On a warm June evening, the New York design and food worlds converged at Quarters, the gallery and retail space conceived by Nick Ozemba and Felicia Hung as a fully realized home, to celebrate A Diary of Culinary Episodes, a cookbook unlike any other.

The book belongs to Christoph Radl, co-founder and Creative Director of Cabana. Less a conventional recipe collection than an intimate visual diary, it documents the meals Radl prepares for himself and his wife after days at his Milan studio, plated on the distinctive Cabana ceramics he designed and simply documented on his iPhone. Every recipe is written for two. The evening, naturally, called for a little multiplication.

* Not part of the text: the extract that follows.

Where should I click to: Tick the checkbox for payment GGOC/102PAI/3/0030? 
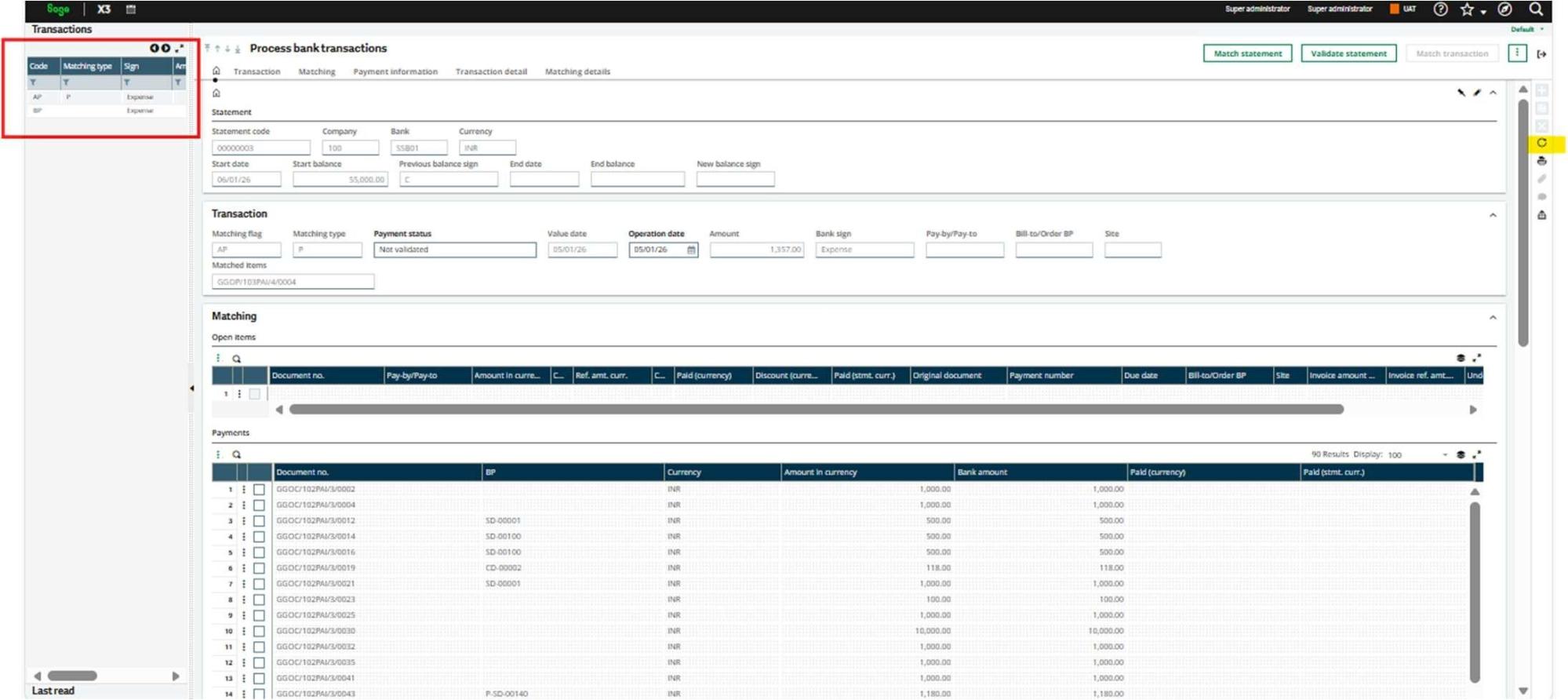(x=259, y=631)
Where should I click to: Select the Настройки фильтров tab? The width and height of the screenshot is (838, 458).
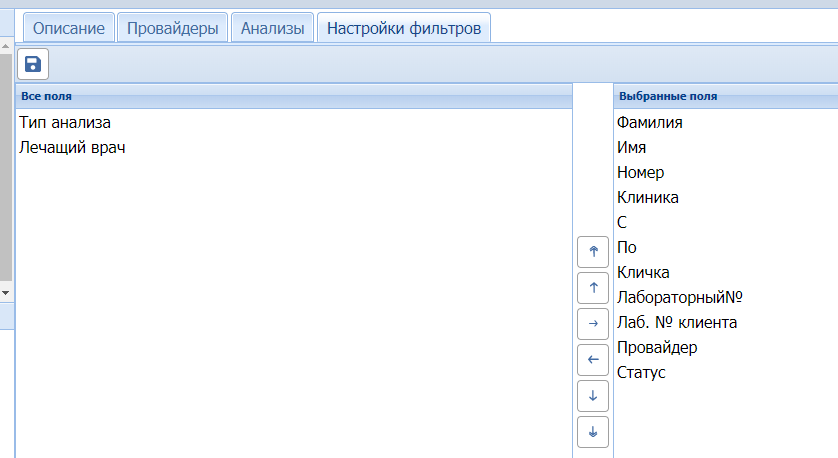point(404,28)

For the occasion, Cabana partnered with Rummo, the 180-year-old Neapolitan pasta brand, scaling Radl's intimate pasta recipes by a factor of 25. Rummo's VP, Antonio Rummo, joined Radl as guest of honor, while natural arrangements of blueberry branches and thistles by Field Studies Flora brought a quietly poetic atmosphere to Quarters' richly layered rooms.

Guests arrived to martinis and a spread of classic Italian aperitivo bites alongside crudités, crab and avocado, all prepared by Mayday. There is an old truth that the kitchen is where every good gathering ends up. At Quarters, it was where this one began and remained, with guests gathering around the island as Chef German served three courses of pasta in succession, a nod to the book's unhurried domestic spirit. The evening closed with a generous bowl of tiramisu and summer strawberries with cream.

What made the night so alive was its crowd: artists, chefs, and designers spanning generations who spilled between the bar and the various living spaces of Quarters, plates in hand. The atmosphere was elegant but unforced and casual, reflecting the spirit of Radl's book: food as daily pleasure, beauty as something you live rather than observe.